I was going to blog yesterday, but then I got stuck in holiday traffic south of Olympia. This was particularly irritating because THERE IS NOT ONE GODDAMN THING SOUTH OF OLYMPIA. There is an asinine billboard run by a right-wing conservative. There is a perfect example of why people with money should not be allowed to spend it without some form of oversight. There is a small town whose location I can identify only because it is directly south of the two smashed-to-bits freight truck cabs that have been perched atop a 20' pole for as long as I can remember. I think it is an advertisement for a junkyard. Or maybe a memorial to drivers who went insane after navigating this long, unforgivably boring stretch of highway week after week. Last night, I could not reflect upon the meaning of the trucks, because I was sharing the car with a cat who does not understand congestion. He'd behaved very well until traffic slowed -- probably because I sprayed Feliway in his carrier until he hallucinated -- but we were doomed as soon as the tail lights lit up.

Want to know what cats think of highway backups and air pollution? It goes like this:

"Meow. Meow. MEOW. MEOOOW. Meow. Meow. MEOW. MEOOOW."

A little tip? Do not attempt to soothe a road raging cat. It may clamp down on your finger and continue its monologue thusly: "Mrmph...mprhwo...ooooow."

After four hours, I wondered whether I should pull over and find somewhere to stay for the night. You see, my cat also has a few gastrointestinal delicacies, fancy talk for: he's prone to farting whenever he's excited. Or pissed, apparently. Just as I reached the point where I was willing to stay in a room next to a giant Veggie Tales outlet (you so wish I was kidding right now -- welcome to the parts of Washington State we don't talk about in polite company), traffic cleared. And then I drove like the proverbial bat from hell except I can see so I didn't have to use the sonar which was good because I think bats would have trouble navigating at 80 mph+.

Did I mention this week is the week from hell? No? Well, it is. So this semicoherent post may be all you get from me until Saturday, because in between now and then I must:

1. Work until 10 p.m. tomorrow, because nothing says, "I'm a short-timer!" like a 14-hour day
2. Take the cat to the vet to have a lump examined Wednesday. This involves putting him in the carrier, which he didn't used to mind until we started going on 3 hour excursions. On Sunday, he almost took down a lampshade in his attempt to escape the plastic jaws of doom, and that was when I had someone else to help me.

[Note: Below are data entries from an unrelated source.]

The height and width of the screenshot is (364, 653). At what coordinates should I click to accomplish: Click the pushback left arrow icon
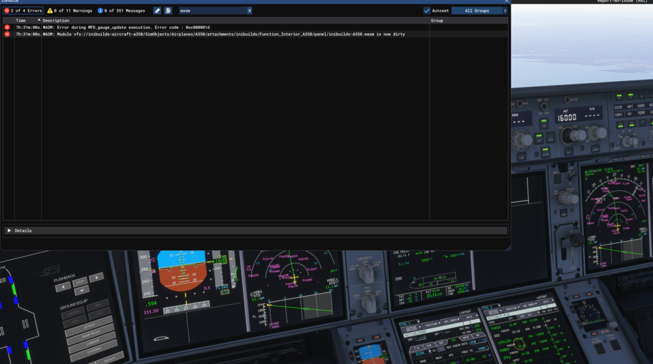[x=63, y=286]
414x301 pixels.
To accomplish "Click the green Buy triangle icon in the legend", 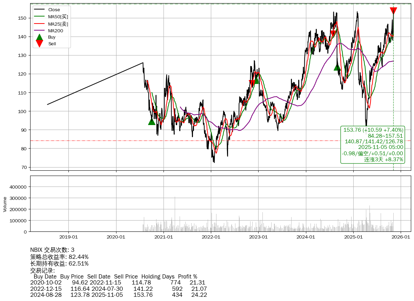I will pos(40,37).
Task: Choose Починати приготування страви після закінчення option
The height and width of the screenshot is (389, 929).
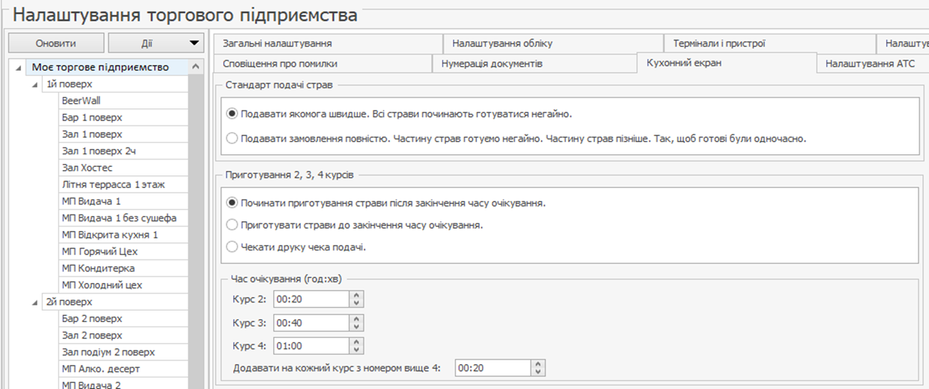Action: [232, 203]
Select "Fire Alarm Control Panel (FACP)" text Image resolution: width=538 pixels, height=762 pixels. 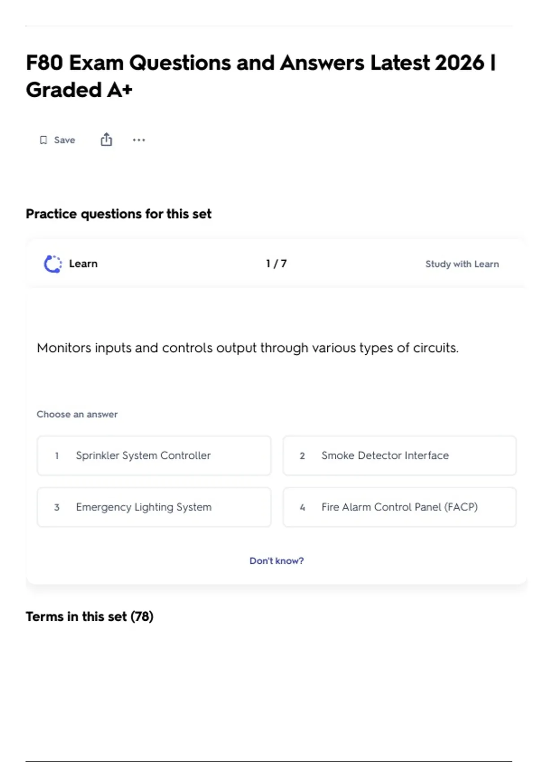(399, 507)
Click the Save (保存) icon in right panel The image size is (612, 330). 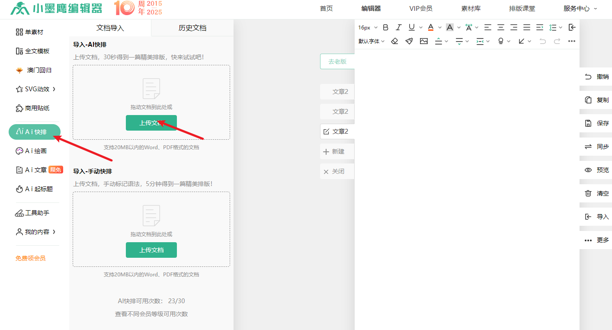point(588,123)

This should be fun.
3. Work a full day Thursday, go to physical therapy (oh, crap, you don't know about that yet) and then drive to Seattle because
4. I have an interview at 9:30 Friday morning (and I have lovely pre-interview questions I have to think about and write beforehand because, you know, you really need to go through the wringer for a 15-hour per week job) and then
5. I have to drive back to Portland by 1:00 to finish my workday. Because they hate me.
6. Did I mention I need to pack all weekend?
7. And CB comes into SeaTac on Monday? Which involves (yes) another drive to Seattle (nonononono).

It is now past my bedtime and I am going to take a bath because, damnit, at this point sleep deprivation might be a good thing.